30 settembre 2008

siamo messi male...

questo mi scrive gaetano rivezzi di medici per l'ambiente:
"Carissimi, qui da noi in Campania, sta succedendo di tutto..Dall'Espresso perquisito e indagato come fiancheggiatore della camorra, per aver svolto un' inchiesta su politica e rifiuti.( intervista Youtube); all' assoluzione dei proprietari delle decine di mega-CAVE che hanno polverizzato montagne intere a pochi metri dei centri abitati, all'impedimento di controllo da parte di rappresentanti dei cittadini della discarica di Chiaiano, ma ancor di più ...e su questo vorrei un
vs parere (allegandovi la notizia ufficiale) su una nuova megadiscarica a pochissimi km da Capua e dalla mia abitazione, corredata di piazzole di trasferenza di ecoballe, progettata per produrre biogas e smaltire TUTTO il Percolato della intera Campania.
Voleranno via CENTINAIA di MIlIONI di Euro, ci sarà un Inceneritore che affiancherà la discarica per bruciare le balle ed un inquinamento puzzolento che stroncherà ogni tentativo di ragioevolezza scientifica.
La grande malafede viene fuori dal boicottaggio della raccolta differenziata (CHE FACCIAMO!!!!) scesa nella Provincia di Caserta al..... 3 % !!!!!! ( Dico TRE %). Come Medici per l' Ambiente
dovremmo darci fuoco !! Ma la constatazione di impotenza e rassegnazione è troppo forte.
Ogni nostro intervento accentua una reazione ancor più dannosa.
Ho intenzione ( se ce la faccio) almeno di convocare (tramite manifesto e raccomandata sic!) i 4 sindaci e le comunità dei comuni di San Tammaro, Capua,S.Maria Capua Vetere e S.Maria la Fossa che stanno avendo come ricompensa per il loro silenzio-assenso (superfluo addirittura per la nuova legge speciale) qualche milioncino di euro da spendere come vogliono.

12 settembre 2008

si ricomincia!

Per la prima volta dopo la pausa estiva, ieri sera si è riunito il Coordinamento dei Comitati e delle Associazioni cittadine. Il primo argomento era come proseguire il cammino aperto dalle Delibere di Iniziativa Popolare.

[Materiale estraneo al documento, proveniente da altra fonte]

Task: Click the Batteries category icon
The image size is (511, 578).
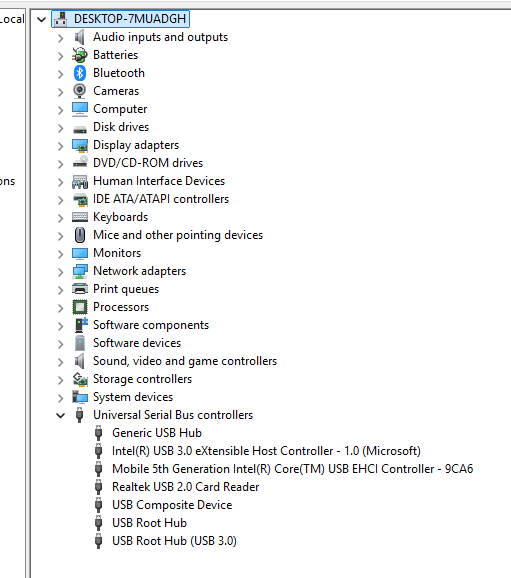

È nell’aria – se queste ultime non dovessero dare alcun risultato – di indire un referendum propositivo, e lo statuto comunale prevede questo strumento, che potrebbe toccare altri temi oltre a quello dei rifiuti.

Infatti si è discusso del rione S. Andrea e di come qualsiasi azione non possa non tenere in considerazione questa che tra le zone cittadine è quella esposta ai maggiori disagi.

Si è parlato ancora di acqua – e dei vari articoli apparsi in questi giorni secondo cui quella del nostro comune è inquinata da vari microrganismi – di verde pubblico, di piano regolatore, di trasparenza.

Quello che è ormai ben assodato è che – qualunque siano gli obbiettivi a breve – lo scopo ultimo è quello che strati sempre più vasti della cittadinanza vengano attivamente a partecipare alla gestione della cosa pubblica, in contrapposizione alla politica degli affaristi di qualsiasi colore politico.

La libertà è partecipazione, diceva una vecchia canzone, e partecipare ormai è l’unico modo di porre fine al saccheggio del nostro denaro, delle nostre risorse, delle nostre anime.

In questo senso si colloca un’ulteriore iniziativa, partita da alcuni membri del Coordinamento e cioè la creazione di un Gruppo di Acquisto Solidale (GAS).

Un gruppo d'acquisto (o gruppo d'acquisto solidale – GAS) è costituito da persone che si mettono insieme per acquistare ogni sorta di prodotti direttamente dai produttori.

Vantaggi evidenti sono risparmio, controllo sui prodotti, maggiore qualità.

Meno evidenti, ma altrettanto importanti, sono tutta una serie di effetti che vanno dalla riduzione degli imballaggio ad un minor inquinamento per la riduzione dei trasporti (viene valorizzato il consumo di prodotti locali), e soprattutto il diffondersi di una logica di consumo opposta a quella che promuove l’invasione dei centri commerciali.

Questa iniziativa del GAS sarà presentata nella sala del convento della Madonna delle Grazie sabato 13 settembre alle ore 18,00.